Lubsdorf in der Gebäudesteuerrolle von 1897

Im Herbst des vergangenen Jahres digitalisierte Leszek Ćwikliński im Archiwum Państwowe w Koszalin einen umfangreichen Bestand an Grundsteuerakten des Katasteramts in Deutsch Krone, der inzwischen für registrierte Nutzer der Plattform metryki.genbaza.pl zugänglich ist. Unter den Akten befindet sich auch eine Gebäudesteuerrolle von Lubsdorf, die ursprünglich im Jahre 1897 angelegt und bis 1909 fortgeschrieben wurde. Im Archiv in Köslin trägt die Rolle die Signatur 26/75/0/1/16, auf Genbaza ist sie (für registrierte Nutzer) hier zu finden. Ich habe die Namen und die wichtigsten Angaben aus der Gebäudesteuerrolle in eine Tabelle übernommen, die einen Einblick in die sozialen Verhältnisse in Lubdorf an der Wende zum 20. Jahrhundert gibt. Leider sind ähnliche Rollen für Brunk, Königsgnade und Marzdorf nicht überliefert.

Titelseite der Akte mit dem Stempel des Katasteramts in Deutsch Krone

Wie der Name schon verrät, werden in einer Gebäudesteuerrolle nur die Eigentümer von Gebäuden in einer Gemeinde aufgeführt. Mieter, Pächter, Knechte und Mägde sowie alle Familienangehörigen fehlen.
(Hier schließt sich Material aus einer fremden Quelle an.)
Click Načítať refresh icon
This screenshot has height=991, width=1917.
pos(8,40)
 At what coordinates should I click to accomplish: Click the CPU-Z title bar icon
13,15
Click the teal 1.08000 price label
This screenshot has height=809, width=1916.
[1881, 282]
Lubsdorf präsentiert sich in der Gebäudesteuerrolle als klassisches Bauerndorf: Unter den aufgeführten 61 Gebäudebesitzern sind 17 Eigentümer eines Bauernhofs, acht eines Halbbauernhofs und fünf eines Kossäthenhofs. Auf die weitgehend landlosen Häusler entfallen 15 Nennungen, auf die Halbhäusler zehn. Drei Stellen im Dorf waren 1897 unbebaut, ein bebautes Grundstück gehörte zur Gastwirtschaft, auf je einem stand die Kirche und die Schule. An gewerblichen Betrieben gab es im Dorf die Schmiede, die sich im Gemeindebesitz befand, die Mühle von Albert Lange und die Stellmacherei von Martin Schulz. Die Steuerbehörden erfassten das Mühlenensemble formal als Häusler- und die Stellmacherei als Büdnerstelle.

Wie erwartet finden sich unter den 13 am höchsten bewerteten Gebäudeensembles (jährlicher Nutzungswert > 130 Mark) elf Bauernhöfe, aber auch ein Kossäthen- und ein Halbbauernhof. Die höchsten Summen (240 Mark) entfielen auf die vier Freibauernhöfe, die in Lubsdorf mindestens seit dem 18. Jahrhundert bestanden. Ihre Eigentümer hießen 1897 August Lange, Florian Manthey, Gustav Heymann und Johann Schulz. Interessant ist, dass sich unter den 17 am niedrigsten bewerteten Gebäuden (jährlicher Nutzungswert < 40 Mark) auch ein Bauernhof und ein Halbbauernhof neben den vermuteten Häusler- und Halbhäuslerstellen finden. Fünf Besitzgrundstücke im Dorf gehörten Witwen, weitere zwei Besitzerinnen war unverehelicht – darunter auch die Gastwirtin Julianne Garske.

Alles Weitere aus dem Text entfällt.